For those of you who may not know much about this American federal holiday, it was founded to celebrate the first president of the United States, George Washington, and it falls on the third Monday in February, despite the fact George Washington's real birthday is February 22. It was celebrated the 22nd up until 1971, when holidays were switched to Mondays thanks to the Uniform Monday Holiday Act.
(An aside: For some reason, all of my posts on Science Fiction in 2012 have fallen on holidays. Ah well.)
As you may know, I started out 2012 by watching Star Wars: The Original Trilogy; you can read my posts on it HERE. Having done that, I thought about watching the Prequel Trilogy but decided I wasn't really desperate to do so.
Instead, I decided to try Star Trek. Reasons:
1. I knew very little about it, having only watched a documentary on Science Fiction TV shows, probably around a year or so earlier. They interviewed William Shatner (Captain Kirk) and other people I don't remember. Oh, and I do vaguely recall watching Reading Rainbow with LeVar Burton (Star Trek: The Next Generation) back when I was around seven or something, where they showed off the set. But that was a while ago.
2. As with Star Wars, I wanted to find out what everyone (well, almost everyone) seemed to be a big fan of.

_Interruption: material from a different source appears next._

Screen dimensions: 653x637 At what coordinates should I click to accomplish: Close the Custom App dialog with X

So I took out the first DVD in The Original Series: Season One from my library and watched it the weekend before last. The first disc had The Man Trap, Charlie X, and Where No Man Has Gone Before, and I played all of them with some interest.
The first thing I noticed is that the episodes are all predictable. They basically follow the formula:
Strange people/aliens/what-have-you arrive --> the USS Enterprise runs into trouble --> one of the characters teleports ("beams") up or down to try and fix the problem --> some unimportant and occasionally nameless crewmembers meet a terrible fate and the situation reaches crisis point --> the problem is resolved by some plot twist and the Enterprise moves off to the next planet.

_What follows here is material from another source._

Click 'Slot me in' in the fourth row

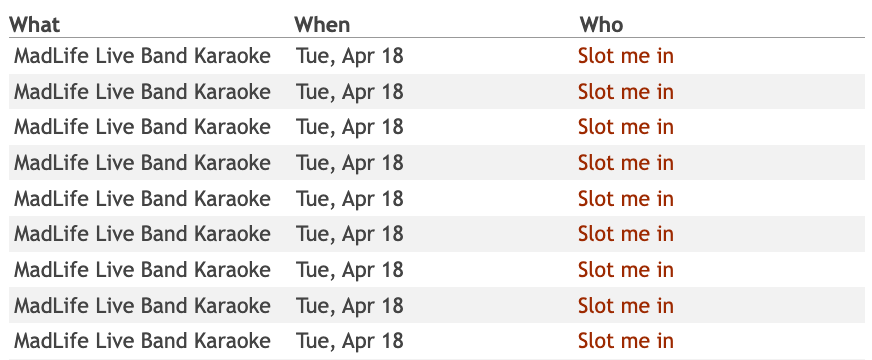626,163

You can't really call the plot(s) spectacular, though they aren't as guessable as they could be since all the details of the enemy are withheld until that final twist. It's not a particularly bad formula, and I expected it.
I didn't know what to expect of the characters. I knew of Captain Kirk, of course, and Spock stuck in my mind before because I think he looks like an elf. The others were new to me; namely McCoy, Sulu, Uhura, and Scott.

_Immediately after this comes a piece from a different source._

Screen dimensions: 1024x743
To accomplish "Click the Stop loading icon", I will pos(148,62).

First, I have to say, for a television series produced back in the 1960s the fact that there are Asian and African-American characters--female African-American characters--right up there with white male protagonists is impressive. I'm further glad that they have women in significant roles; even these days female characters in SF are often secondary, tertiary, or just background noise (which never fails to irritate me). And while I can't say I absolutely love any of those said Star Trek characters, the crew dynamics are interesting, as is seeing how the characters respond to different situations.
With the setting, the technology was klunky, the special effects were fairly unspectacular, and the aliens/reasons for the Enterprise's troubles were either humanoid or a bit implausible. And all the "new worlds" (how can you call them "new worlds" if the Enterprise goes around visiting planets already inhabited by people?) were Earth-like.
But my overall opinion of Star Trek? I liked it. Quite a lot. I went and watched another three episodes last weekend (The Naked Time, The Enemy Within, and Mudd's Women) and I still was happy to see them, though I could no longer call the series something new. I plan on continuing to watch through the rest of TOS: Season One, and then on to Two and Three.
I think Star Trek: The Original Series is fun. No, you can't take all the elements seriously, yes the plot is predictable, no it's not up to today's standards or culture, and heck there are repeating elements just in the six episodes I've seen, but I'd recommend it (so far).
Have you seen any of the Star Trek series/movies? If so, what did you think of them?
And if you haven't, do you want to watch Star Trek? (In that case, I commend you for not watching it. I know I just jumped onto a rather sizeable bandwagon.)